Records shown section start
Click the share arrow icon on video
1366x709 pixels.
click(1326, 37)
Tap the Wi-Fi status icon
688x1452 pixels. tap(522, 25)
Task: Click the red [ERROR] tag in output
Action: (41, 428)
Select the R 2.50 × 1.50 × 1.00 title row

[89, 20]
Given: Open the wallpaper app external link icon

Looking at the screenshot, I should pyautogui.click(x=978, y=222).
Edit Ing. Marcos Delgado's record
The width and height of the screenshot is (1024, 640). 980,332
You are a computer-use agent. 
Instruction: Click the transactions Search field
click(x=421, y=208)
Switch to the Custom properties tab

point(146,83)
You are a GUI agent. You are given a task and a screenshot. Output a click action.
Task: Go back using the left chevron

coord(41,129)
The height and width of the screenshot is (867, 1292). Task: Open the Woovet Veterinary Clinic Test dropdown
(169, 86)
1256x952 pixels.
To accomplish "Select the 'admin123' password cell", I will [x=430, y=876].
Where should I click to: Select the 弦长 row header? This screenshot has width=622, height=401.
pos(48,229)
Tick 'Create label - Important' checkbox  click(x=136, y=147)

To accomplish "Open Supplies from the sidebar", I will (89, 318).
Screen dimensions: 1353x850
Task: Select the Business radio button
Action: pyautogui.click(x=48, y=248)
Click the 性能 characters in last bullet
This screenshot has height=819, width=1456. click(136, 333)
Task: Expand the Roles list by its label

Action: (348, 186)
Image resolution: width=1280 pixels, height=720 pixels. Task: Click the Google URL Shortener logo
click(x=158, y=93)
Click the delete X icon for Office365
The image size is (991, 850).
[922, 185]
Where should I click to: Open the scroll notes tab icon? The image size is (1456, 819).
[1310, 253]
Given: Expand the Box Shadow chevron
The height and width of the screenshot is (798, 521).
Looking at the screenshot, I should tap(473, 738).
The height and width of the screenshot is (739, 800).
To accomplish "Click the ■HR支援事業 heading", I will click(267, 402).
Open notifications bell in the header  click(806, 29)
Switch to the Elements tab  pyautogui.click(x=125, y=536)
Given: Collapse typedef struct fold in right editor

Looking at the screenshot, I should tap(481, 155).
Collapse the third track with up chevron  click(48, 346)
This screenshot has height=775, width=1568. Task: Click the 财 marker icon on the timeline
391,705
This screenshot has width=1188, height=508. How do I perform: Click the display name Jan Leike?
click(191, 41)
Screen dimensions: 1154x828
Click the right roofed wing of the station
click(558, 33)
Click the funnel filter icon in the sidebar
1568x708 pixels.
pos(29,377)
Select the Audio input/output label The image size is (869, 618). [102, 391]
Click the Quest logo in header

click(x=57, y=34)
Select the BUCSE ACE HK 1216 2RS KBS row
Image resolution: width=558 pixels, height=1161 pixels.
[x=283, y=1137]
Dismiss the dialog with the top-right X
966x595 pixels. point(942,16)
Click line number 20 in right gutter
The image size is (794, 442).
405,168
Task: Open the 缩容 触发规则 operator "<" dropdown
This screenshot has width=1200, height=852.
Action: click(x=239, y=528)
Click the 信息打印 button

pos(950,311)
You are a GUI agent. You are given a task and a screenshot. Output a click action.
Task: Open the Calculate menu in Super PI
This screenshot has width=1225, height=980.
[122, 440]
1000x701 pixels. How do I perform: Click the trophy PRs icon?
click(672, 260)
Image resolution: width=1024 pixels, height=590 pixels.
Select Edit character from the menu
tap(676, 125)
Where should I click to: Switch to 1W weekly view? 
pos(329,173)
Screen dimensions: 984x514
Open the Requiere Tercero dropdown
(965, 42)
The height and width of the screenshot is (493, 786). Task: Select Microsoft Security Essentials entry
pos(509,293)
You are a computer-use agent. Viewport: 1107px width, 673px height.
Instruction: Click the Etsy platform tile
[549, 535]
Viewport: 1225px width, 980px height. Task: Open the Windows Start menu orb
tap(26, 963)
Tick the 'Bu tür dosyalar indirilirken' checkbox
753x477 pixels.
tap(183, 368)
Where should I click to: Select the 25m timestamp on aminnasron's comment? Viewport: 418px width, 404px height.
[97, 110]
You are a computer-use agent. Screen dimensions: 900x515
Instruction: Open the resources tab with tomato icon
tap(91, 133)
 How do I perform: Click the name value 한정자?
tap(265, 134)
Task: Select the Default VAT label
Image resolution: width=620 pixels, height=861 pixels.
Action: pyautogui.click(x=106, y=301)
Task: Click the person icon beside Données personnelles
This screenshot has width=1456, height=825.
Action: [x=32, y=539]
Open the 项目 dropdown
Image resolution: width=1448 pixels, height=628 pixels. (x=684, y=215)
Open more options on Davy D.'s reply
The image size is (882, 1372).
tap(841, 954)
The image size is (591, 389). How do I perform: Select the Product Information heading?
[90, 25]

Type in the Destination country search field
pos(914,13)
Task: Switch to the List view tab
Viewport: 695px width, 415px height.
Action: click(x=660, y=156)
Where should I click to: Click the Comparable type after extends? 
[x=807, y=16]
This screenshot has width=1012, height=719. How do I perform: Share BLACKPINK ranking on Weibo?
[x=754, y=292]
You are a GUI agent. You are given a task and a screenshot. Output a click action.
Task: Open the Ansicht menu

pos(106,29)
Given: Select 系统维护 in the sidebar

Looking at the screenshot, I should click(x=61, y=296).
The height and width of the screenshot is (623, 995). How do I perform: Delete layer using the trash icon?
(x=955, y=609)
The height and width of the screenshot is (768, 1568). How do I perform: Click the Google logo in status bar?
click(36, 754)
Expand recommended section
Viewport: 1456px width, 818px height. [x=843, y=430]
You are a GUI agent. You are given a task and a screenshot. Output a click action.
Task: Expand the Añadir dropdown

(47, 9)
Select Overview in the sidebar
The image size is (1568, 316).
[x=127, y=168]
Records shown section end
The records above are to be duplicated word for word.

*Solution for this problem*:
Click the share arrow icon on video
1366x709 pixels.
click(1326, 37)
Tap the Wi-Fi status icon
688x1452 pixels. tap(522, 25)
Task: Click the red [ERROR] tag in output
Action: (41, 428)
Select the R 2.50 × 1.50 × 1.00 title row

[89, 20]
Given: Open the wallpaper app external link icon

Looking at the screenshot, I should pyautogui.click(x=978, y=222).
Edit Ing. Marcos Delgado's record
The width and height of the screenshot is (1024, 640). 980,332
You are a computer-use agent. 
Instruction: Click the transactions Search field
click(x=421, y=208)
Switch to the Custom properties tab

point(146,83)
You are a GUI agent. You are given a task and a screenshot. Output a click action.
Task: Go back using the left chevron

coord(41,129)
The height and width of the screenshot is (867, 1292). Task: Open the Woovet Veterinary Clinic Test dropdown
(169, 86)
1256x952 pixels.
To accomplish "Select the 'admin123' password cell", I will [x=430, y=876].
Where should I click to: Select the 弦长 row header? This screenshot has width=622, height=401.
pos(48,229)
Tick 'Create label - Important' checkbox  click(x=136, y=147)

To accomplish "Open Supplies from the sidebar", I will (89, 318).
Screen dimensions: 1353x850
Task: Select the Business radio button
Action: pyautogui.click(x=48, y=248)
Click the 性能 characters in last bullet
This screenshot has height=819, width=1456. click(136, 333)
Task: Expand the Roles list by its label

Action: (348, 186)
Image resolution: width=1280 pixels, height=720 pixels. Task: Click the Google URL Shortener logo
click(x=158, y=93)
Click the delete X icon for Office365
The image size is (991, 850).
[922, 185]
Where should I click to: Open the scroll notes tab icon? The image size is (1456, 819).
[1310, 253]
Given: Expand the Box Shadow chevron
The height and width of the screenshot is (798, 521).
Looking at the screenshot, I should tap(473, 738).
The height and width of the screenshot is (739, 800).
To accomplish "Click the ■HR支援事業 heading", I will click(267, 402).
Open notifications bell in the header  click(806, 29)
Switch to the Elements tab  pyautogui.click(x=125, y=536)
Given: Collapse typedef struct fold in right editor

Looking at the screenshot, I should tap(481, 155).
Collapse the third track with up chevron  click(48, 346)
This screenshot has height=775, width=1568. Task: Click the 财 marker icon on the timeline
391,705
This screenshot has width=1188, height=508. How do I perform: Click the display name Jan Leike?
click(191, 41)
Screen dimensions: 1154x828
Click the right roofed wing of the station
click(558, 33)
Click the funnel filter icon in the sidebar
1568x708 pixels.
pos(29,377)
Select the Audio input/output label The image size is (869, 618). [102, 391]
Click the Quest logo in header

click(x=57, y=34)
Select the BUCSE ACE HK 1216 2RS KBS row
Image resolution: width=558 pixels, height=1161 pixels.
[x=283, y=1137]
Dismiss the dialog with the top-right X
966x595 pixels. point(942,16)
Click line number 20 in right gutter
The image size is (794, 442).
405,168
Task: Open the 缩容 触发规则 operator "<" dropdown
This screenshot has width=1200, height=852.
Action: click(x=239, y=528)
Click the 信息打印 button

pos(950,311)
You are a GUI agent. You are given a task and a screenshot. Output a click action.
Task: Open the Calculate menu in Super PI
This screenshot has width=1225, height=980.
[122, 440]
1000x701 pixels. How do I perform: Click the trophy PRs icon?
click(672, 260)
Image resolution: width=1024 pixels, height=590 pixels.
Select Edit character from the menu
tap(676, 125)
Where should I click to: Switch to 1W weekly view? 
pos(329,173)
Screen dimensions: 984x514
Open the Requiere Tercero dropdown
(965, 42)
The height and width of the screenshot is (493, 786). Task: Select Microsoft Security Essentials entry
pos(509,293)
You are a computer-use agent. Viewport: 1107px width, 673px height.
Instruction: Click the Etsy platform tile
[549, 535]
Viewport: 1225px width, 980px height. Task: Open the Windows Start menu orb
tap(26, 963)
Tick the 'Bu tür dosyalar indirilirken' checkbox
753x477 pixels.
tap(183, 368)
Where should I click to: Select the 25m timestamp on aminnasron's comment? Viewport: 418px width, 404px height.
[97, 110]
You are a computer-use agent. Screen dimensions: 900x515
Instruction: Open the resources tab with tomato icon
tap(91, 133)
 How do I perform: Click the name value 한정자?
tap(265, 134)
Task: Select the Default VAT label
Image resolution: width=620 pixels, height=861 pixels.
Action: pyautogui.click(x=106, y=301)
Task: Click the person icon beside Données personnelles
This screenshot has width=1456, height=825.
Action: [x=32, y=539]
Open the 项目 dropdown
Image resolution: width=1448 pixels, height=628 pixels. (x=684, y=215)
Open more options on Davy D.'s reply
The image size is (882, 1372).
tap(841, 954)
The image size is (591, 389). How do I perform: Select the Product Information heading?
[90, 25]

Type in the Destination country search field
pos(914,13)
Task: Switch to the List view tab
Viewport: 695px width, 415px height.
Action: click(x=660, y=156)
Where should I click to: Click the Comparable type after extends? 
[x=807, y=16]
This screenshot has width=1012, height=719. How do I perform: Share BLACKPINK ranking on Weibo?
[x=754, y=292]
You are a GUI agent. You are given a task and a screenshot. Output a click action.
Task: Open the Ansicht menu

pos(106,29)
Given: Select 系统维护 in the sidebar

Looking at the screenshot, I should click(x=61, y=296).
The height and width of the screenshot is (623, 995). How do I perform: Delete layer using the trash icon?
(x=955, y=609)
The height and width of the screenshot is (768, 1568). How do I perform: Click the Google logo in status bar?
click(36, 754)
Expand recommended section
Viewport: 1456px width, 818px height. [x=843, y=430]
You are a GUI agent. You are given a task and a screenshot. Output a click action.
Task: Expand the Añadir dropdown

(47, 9)
Select Overview in the sidebar
The image size is (1568, 316).
[x=127, y=168]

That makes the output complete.